§ **Stored data**:
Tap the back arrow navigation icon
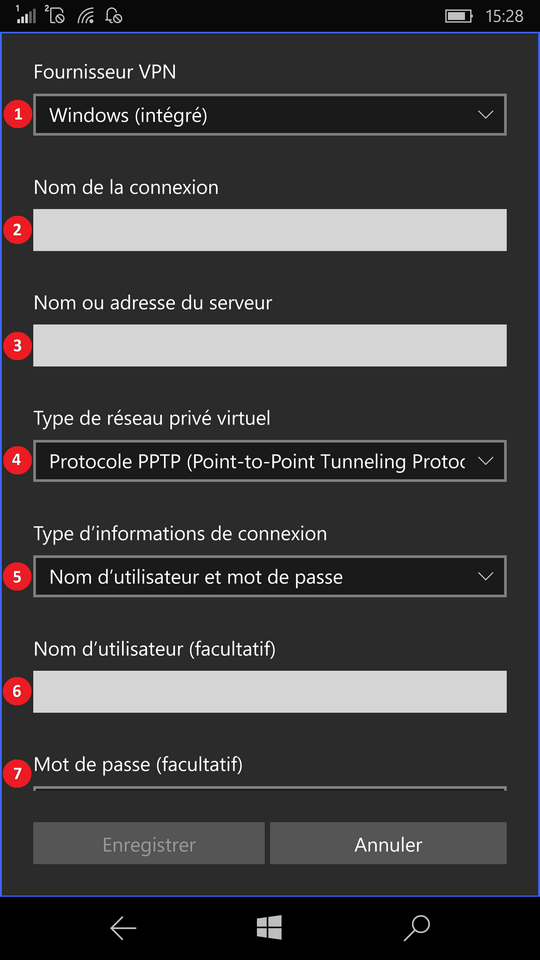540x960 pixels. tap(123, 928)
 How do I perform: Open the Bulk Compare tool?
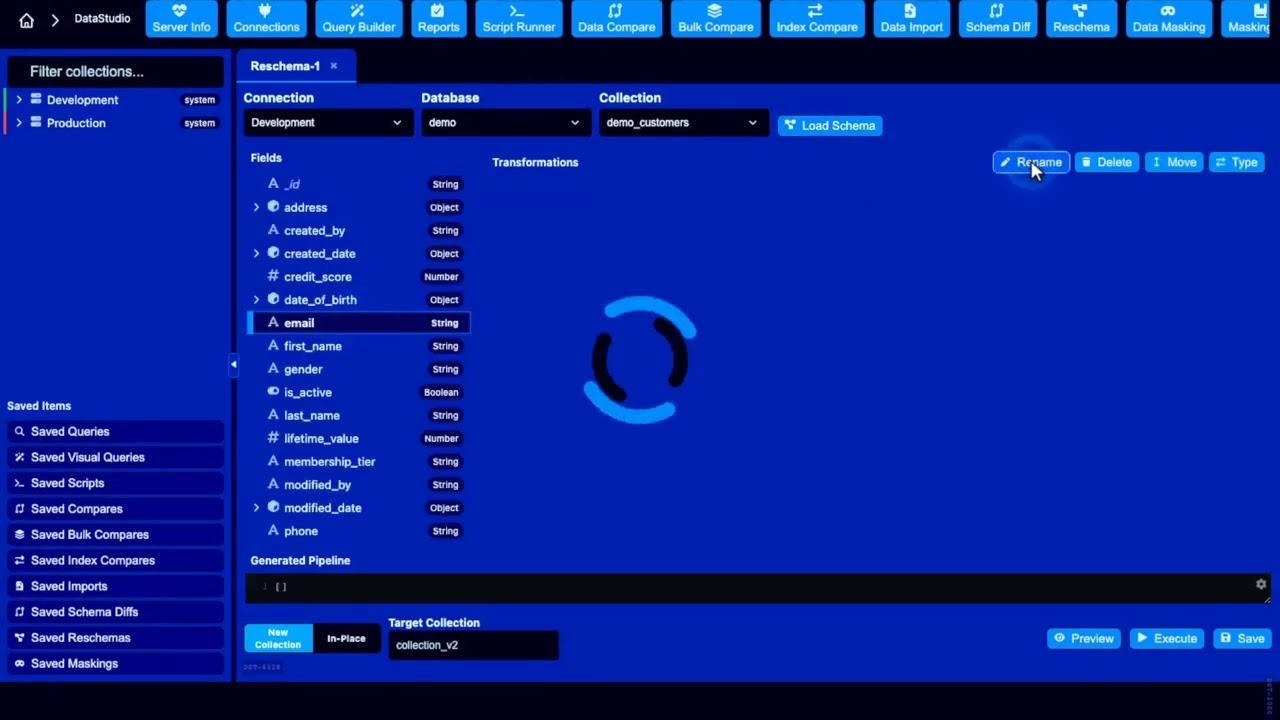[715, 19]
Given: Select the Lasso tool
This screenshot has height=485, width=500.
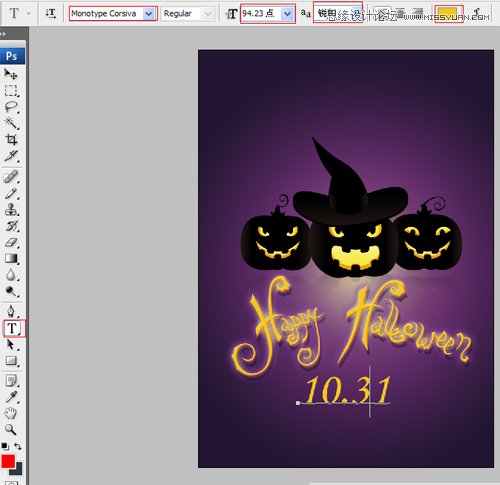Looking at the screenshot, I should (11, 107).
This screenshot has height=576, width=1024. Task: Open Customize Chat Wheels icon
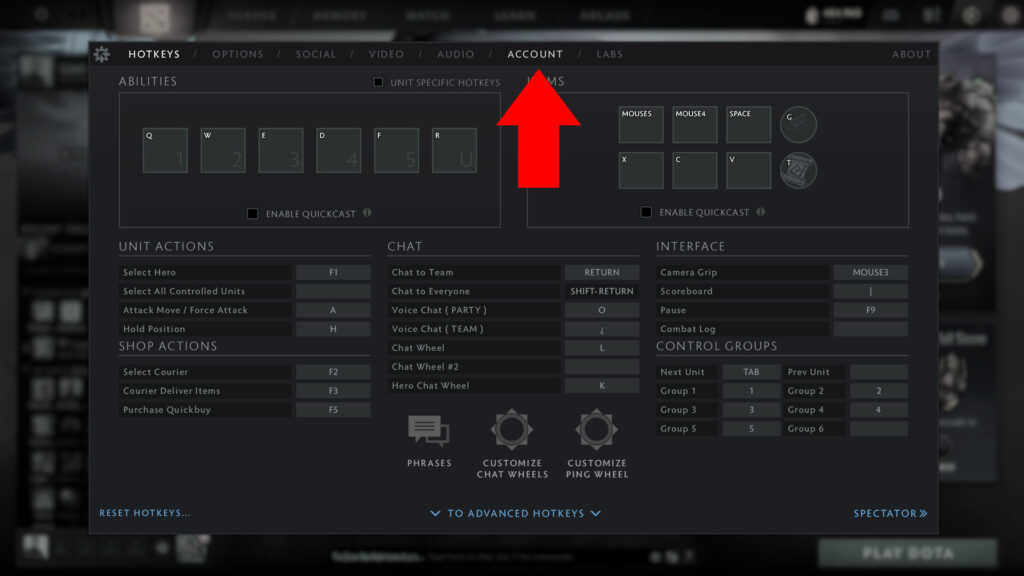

§ **Your task**: Ignoring the pictures, write out word for word only the lines from the one containing "Given: Select the Lasso tool" through the last line of the data, both ends included.

§ **Result below**:
Given: Select the Lasso tool
This screenshot has height=485, width=500.
Looking at the screenshot, I should (11, 107).
This screenshot has height=576, width=1024. Task: Open Customize Chat Wheels icon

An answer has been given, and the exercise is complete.